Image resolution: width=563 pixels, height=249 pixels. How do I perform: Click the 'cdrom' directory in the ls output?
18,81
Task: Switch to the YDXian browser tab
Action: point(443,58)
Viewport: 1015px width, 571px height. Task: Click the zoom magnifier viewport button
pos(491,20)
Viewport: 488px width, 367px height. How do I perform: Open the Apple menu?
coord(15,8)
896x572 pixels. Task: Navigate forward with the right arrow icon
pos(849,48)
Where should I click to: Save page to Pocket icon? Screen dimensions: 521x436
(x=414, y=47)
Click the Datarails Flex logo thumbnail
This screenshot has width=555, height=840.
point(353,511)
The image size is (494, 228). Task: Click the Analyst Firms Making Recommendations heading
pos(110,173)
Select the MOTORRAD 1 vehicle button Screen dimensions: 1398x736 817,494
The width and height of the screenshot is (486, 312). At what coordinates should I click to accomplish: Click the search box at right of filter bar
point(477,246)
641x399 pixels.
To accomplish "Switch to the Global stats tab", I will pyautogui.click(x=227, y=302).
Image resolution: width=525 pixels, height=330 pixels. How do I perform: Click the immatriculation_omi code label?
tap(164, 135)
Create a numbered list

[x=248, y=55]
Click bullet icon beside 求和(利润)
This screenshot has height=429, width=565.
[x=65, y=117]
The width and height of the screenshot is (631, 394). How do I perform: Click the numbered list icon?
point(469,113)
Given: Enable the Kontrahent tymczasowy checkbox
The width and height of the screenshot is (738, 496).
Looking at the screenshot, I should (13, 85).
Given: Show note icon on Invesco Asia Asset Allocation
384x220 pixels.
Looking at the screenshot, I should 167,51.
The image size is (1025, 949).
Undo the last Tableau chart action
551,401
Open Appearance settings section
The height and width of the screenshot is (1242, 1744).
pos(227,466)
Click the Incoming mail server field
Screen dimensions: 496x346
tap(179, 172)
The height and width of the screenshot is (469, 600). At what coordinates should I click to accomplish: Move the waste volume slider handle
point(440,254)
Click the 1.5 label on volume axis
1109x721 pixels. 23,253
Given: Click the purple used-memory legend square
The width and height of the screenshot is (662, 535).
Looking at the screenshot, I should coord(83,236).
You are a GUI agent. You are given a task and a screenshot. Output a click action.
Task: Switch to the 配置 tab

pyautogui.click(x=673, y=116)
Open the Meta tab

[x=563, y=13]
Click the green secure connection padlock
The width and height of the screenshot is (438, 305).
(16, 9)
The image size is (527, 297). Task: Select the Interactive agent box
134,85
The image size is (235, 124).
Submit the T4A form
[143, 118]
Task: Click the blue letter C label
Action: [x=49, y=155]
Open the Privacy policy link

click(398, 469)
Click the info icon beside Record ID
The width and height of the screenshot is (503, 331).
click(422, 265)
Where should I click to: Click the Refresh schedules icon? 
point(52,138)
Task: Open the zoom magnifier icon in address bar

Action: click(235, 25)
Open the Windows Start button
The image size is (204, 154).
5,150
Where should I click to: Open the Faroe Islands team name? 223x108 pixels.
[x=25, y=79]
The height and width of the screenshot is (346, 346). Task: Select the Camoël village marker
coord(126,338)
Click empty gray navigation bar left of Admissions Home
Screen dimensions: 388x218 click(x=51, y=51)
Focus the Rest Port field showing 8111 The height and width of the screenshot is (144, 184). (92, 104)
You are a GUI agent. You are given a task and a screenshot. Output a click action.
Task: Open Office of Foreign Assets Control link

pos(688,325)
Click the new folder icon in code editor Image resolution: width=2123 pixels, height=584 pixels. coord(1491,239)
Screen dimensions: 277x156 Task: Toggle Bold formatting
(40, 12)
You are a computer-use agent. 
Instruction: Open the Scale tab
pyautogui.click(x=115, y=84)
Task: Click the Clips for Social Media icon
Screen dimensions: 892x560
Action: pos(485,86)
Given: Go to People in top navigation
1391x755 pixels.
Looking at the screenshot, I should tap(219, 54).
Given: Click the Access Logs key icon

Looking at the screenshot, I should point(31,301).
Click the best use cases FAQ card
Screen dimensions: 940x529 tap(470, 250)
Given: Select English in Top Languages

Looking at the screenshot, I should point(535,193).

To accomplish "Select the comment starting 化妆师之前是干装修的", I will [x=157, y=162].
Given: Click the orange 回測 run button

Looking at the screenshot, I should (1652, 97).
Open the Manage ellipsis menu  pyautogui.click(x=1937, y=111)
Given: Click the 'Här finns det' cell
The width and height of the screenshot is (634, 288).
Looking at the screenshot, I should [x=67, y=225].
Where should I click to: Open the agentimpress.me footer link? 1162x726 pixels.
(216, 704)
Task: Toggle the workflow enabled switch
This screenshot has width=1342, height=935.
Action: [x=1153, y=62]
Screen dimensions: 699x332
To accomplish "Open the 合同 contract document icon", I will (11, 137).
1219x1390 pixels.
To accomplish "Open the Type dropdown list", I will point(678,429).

····················

Given request. Rewrite all of the items above as a numbered list, one line per entry, with the blank lines dropped.

Solution to this problem.
1. Image resolution: width=563 pixels, height=249 pixels. How do I perform: Click the 'cdrom' directory in the ls output?
2. 18,81
3. Task: Switch to the YDXian browser tab
4. Action: point(443,58)
5. Viewport: 1015px width, 571px height. Task: Click the zoom magnifier viewport button
6. pos(491,20)
7. Viewport: 488px width, 367px height. How do I perform: Open the Apple menu?
8. coord(15,8)
9. 896x572 pixels. Task: Navigate forward with the right arrow icon
10. pos(849,48)
11. Where should I click to: Save page to Pocket icon? Screen dimensions: 521x436
12. (x=414, y=47)
13. Click the Datarails Flex logo thumbnail
14. This screenshot has width=555, height=840.
15. point(353,511)
16. The image size is (494, 228). Task: Click the Analyst Firms Making Recommendations heading
17. pos(110,173)
18. Select the MOTORRAD 1 vehicle button Screen dimensions: 1398x736 817,494
19. The width and height of the screenshot is (486, 312). At what coordinates should I click to accomplish: Click the search box at right of filter bar
20. point(477,246)
21. 641x399 pixels.
22. To accomplish "Switch to the Global stats tab", I will pyautogui.click(x=227, y=302).
23. Image resolution: width=525 pixels, height=330 pixels. How do I perform: Click the immatriculation_omi code label?
24. tap(164, 135)
25. Create a numbered list
26. [x=248, y=55]
27. Click bullet icon beside 求和(利润)
28. This screenshot has height=429, width=565.
29. [x=65, y=117]
30. The width and height of the screenshot is (631, 394). How do I perform: Click the numbered list icon?
31. point(469,113)
32. Given: Enable the Kontrahent tymczasowy checkbox
33. The width and height of the screenshot is (738, 496).
34. Looking at the screenshot, I should (13, 85).
35. Given: Show note icon on Invesco Asia Asset Allocation
36. 384x220 pixels.
37. Looking at the screenshot, I should 167,51.
38. The image size is (1025, 949).
39. Undo the last Tableau chart action
40. 551,401
41. Open Appearance settings section
42. The height and width of the screenshot is (1242, 1744).
43. pos(227,466)
44. Click the Incoming mail server field
45. Screen dimensions: 496x346
46. tap(179, 172)
47. The height and width of the screenshot is (469, 600). At what coordinates should I click to accomplish: Move the waste volume slider handle
48. point(440,254)
49. Click the 1.5 label on volume axis
50. 1109x721 pixels. 23,253
51. Given: Click the purple used-memory legend square
52. The width and height of the screenshot is (662, 535).
53. Looking at the screenshot, I should coord(83,236).
54. You are a GUI agent. You are given a task and a screenshot. Output a click action.
55. Task: Switch to the 配置 tab
56. pyautogui.click(x=673, y=116)
57. Open the Meta tab
58. [x=563, y=13]
59. Click the green secure connection padlock
60. The width and height of the screenshot is (438, 305).
61. (16, 9)
62. The image size is (527, 297). Task: Select the Interactive agent box
63. 134,85
64. The image size is (235, 124).
65. Submit the T4A form
66. [143, 118]
67. Task: Click the blue letter C label
68. Action: [x=49, y=155]
69. Open the Privacy policy link
70. click(398, 469)
71. Click the info icon beside Record ID
72. The width and height of the screenshot is (503, 331).
73. click(422, 265)
74. Where should I click to: Click the Refresh schedules icon? 
75. point(52,138)
76. Task: Open the zoom magnifier icon in address bar
77. Action: click(235, 25)
78. Open the Windows Start button
79. The image size is (204, 154).
80. 5,150
81. Where should I click to: Open the Faroe Islands team name? 223x108 pixels.
82. [x=25, y=79]
83. The height and width of the screenshot is (346, 346). Task: Select the Camoël village marker
84. coord(126,338)
85. Click empty gray navigation bar left of Admissions Home
86. Screen dimensions: 388x218 click(x=51, y=51)
87. Focus the Rest Port field showing 8111 The height and width of the screenshot is (144, 184). (92, 104)
88. You are a GUI agent. You are given a task and a screenshot. Output a click action.
89. Task: Open Office of Foreign Assets Control link
90. pos(688,325)
91. Click the new folder icon in code editor Image resolution: width=2123 pixels, height=584 pixels. coord(1491,239)
92. Screen dimensions: 277x156 Task: Toggle Bold formatting
93. (40, 12)
94. You are a computer-use agent. 
95. Instruction: Open the Scale tab
96. pyautogui.click(x=115, y=84)
97. Task: Click the Clips for Social Media icon
98. Screen dimensions: 892x560
99. Action: pos(485,86)
100. Given: Go to People in top navigation
101. 1391x755 pixels.
102. Looking at the screenshot, I should tap(219, 54).
103. Given: Click the Access Logs key icon
104. Looking at the screenshot, I should point(31,301).
105. Click the best use cases FAQ card
106. Screen dimensions: 940x529 tap(470, 250)
107. Given: Select English in Top Languages
108. Looking at the screenshot, I should point(535,193).
109. To accomplish "Select the comment starting 化妆师之前是干装修的", I will [x=157, y=162].
110. Given: Click the orange 回測 run button
111. Looking at the screenshot, I should (1652, 97).
112. Open the Manage ellipsis menu  pyautogui.click(x=1937, y=111)
113. Given: Click the 'Här finns det' cell
114. The width and height of the screenshot is (634, 288).
115. Looking at the screenshot, I should [x=67, y=225].
116. Where should I click to: Open the agentimpress.me footer link? 1162x726 pixels.
117. (216, 704)
118. Task: Toggle the workflow enabled switch
119. This screenshot has width=1342, height=935.
120. Action: [x=1153, y=62]
121. Screen dimensions: 699x332
122. To accomplish "Open the 合同 contract document icon", I will (11, 137).
123. 1219x1390 pixels.
124. To accomplish "Open the Type dropdown list", I will point(678,429).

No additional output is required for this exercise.